* Text shown:
Figure 12: Histogram of logit margin losses for training samples of SVHN at the 100-th epoch. We plot those on adversarial data  $x'$  for the other methods. Blue bins are the data points that models correctly classify.

Figure 13: Histogram of logit margin losses on CIFAR10 with WRN for TRADES.Table 3: Average logit margin losses for training dataset  $\mathcal{X}'$  at the last epoch.

<table border="1">
<thead>
<tr>
<th>Dataset</th>
<th>AT</th>
<th>MART</th>
<th>MMA</th>
<th>GAIRAT</th>
<th>MAIL</th>
<th>EWAT</th>
<th>SOVR</th>
</tr>
</thead>
<tbody>
<tr>
<td>CIFAR10 (RN18)</td>
<td>-3.66±0.02</td>
<td>-3.46±0.02</td>
<td>0.558±0.1</td>
<td>-0.258± 0.02</td>
<td>-0.0293± 0.02</td>
<td>-2.251±0.007</td>
<td>-4.34± 0.02</td>
</tr>
<tr>
<td>CIFAR10 (WRN)</td>
<td>-6.96±0.01</td>
<td>-5.65±0.7</td>
<td>-2.73±0.6</td>
<td>-0.717± 0.03</td>
<td>-0.203± 0.01</td>
<td>-5.69±0.04</td>
<td>-8.56± 0.04</td>
</tr>
<tr>
<td>CIFAR100</td>
<td>-2.41±0.02</td>
<td>-1.76±0.01</td>
<td>2.07±0.06</td>
<td>-0.68±0.02</td>
<td>0.684±0.1</td>
<td>-1.36±0.02</td>
<td>-2.44±0.1</td>
</tr>
<tr>
<td>SVHN</td>
<td>-7.55±0.01</td>
<td>-8.08±2</td>
<td>-4.31±0.04</td>
<td>-3.91±0.01</td>
<td>-1.17±0.03</td>
<td>-9.32±0.04</td>
<td>-7.59±0.1</td>
</tr>
</tbody>
</table>

 Figure 14: Average of gradient norms with respect to data points.  $\tilde{k}$  is randomly selected labels, and  $k^* = \arg\max_{k \neq y} z_k(\mathbf{x})$ .

* Required actions:
**A.** From the logit margin excerpt, list every method named as a column in Table 3.
**B.** Answer these from the logit margin excerpt:
(i) At which epoch does Figure 12 plot the SVHN training samples?
(ii) In Figure 12, what do the blue bins represent?
(iii) In Table 3, what is the average logit margin loss for SOVR on CIFAR100?
The data after this point are not needed.

* Stored data:
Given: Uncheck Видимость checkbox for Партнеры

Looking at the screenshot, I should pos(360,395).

---

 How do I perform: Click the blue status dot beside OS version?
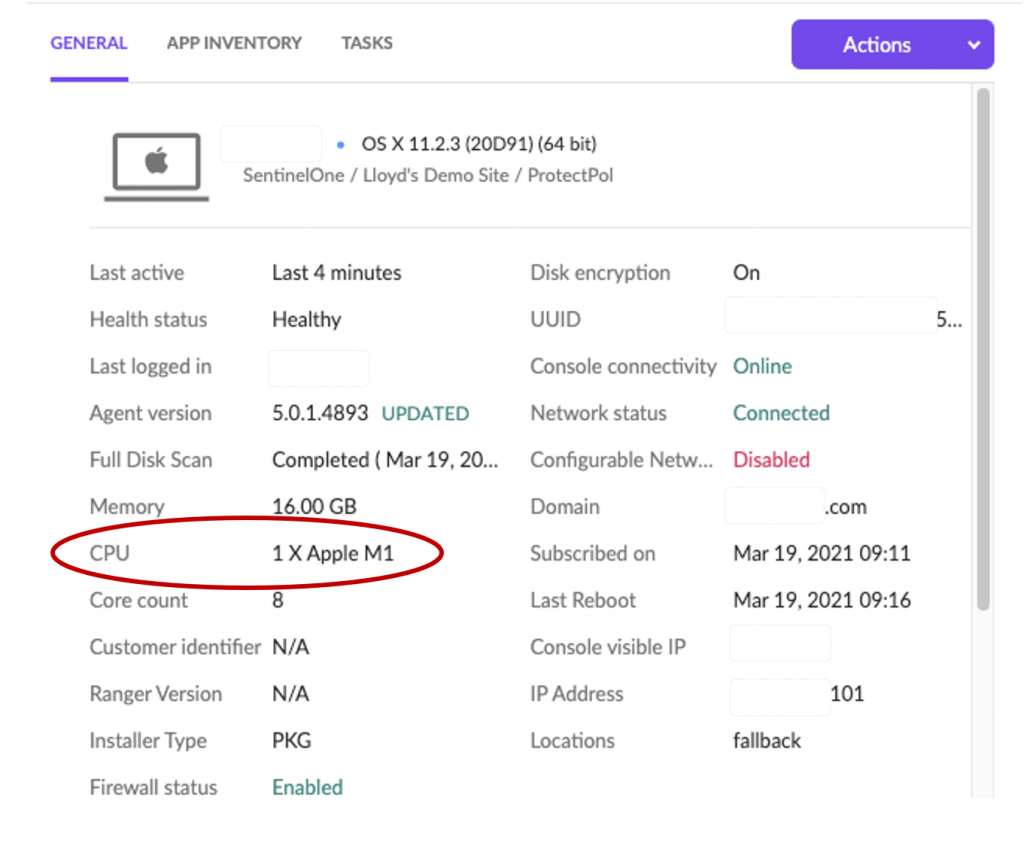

--

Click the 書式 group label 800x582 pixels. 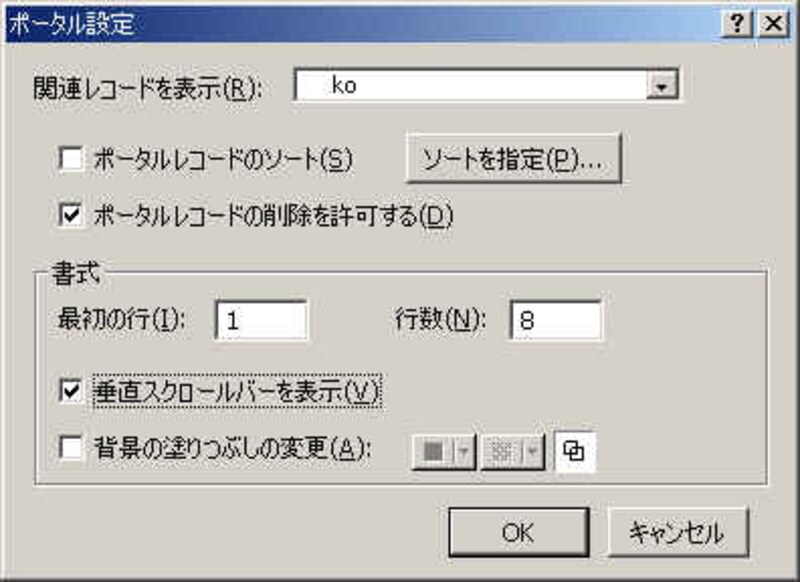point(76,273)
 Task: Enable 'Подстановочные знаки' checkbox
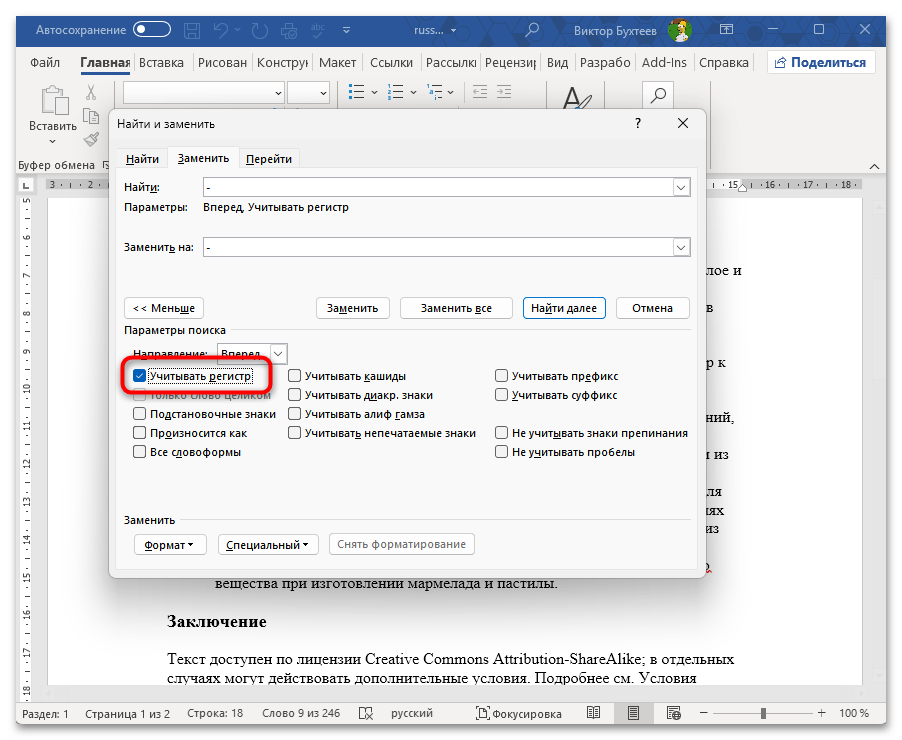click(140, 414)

* Full answers:
**A.** AT, MART, MMA, GAIRAT, MAIL, EWAT, SOVR

**B.**
(i) The 100th epoch
(ii) The data points that models correctly classify
(iii) -2.44±0.1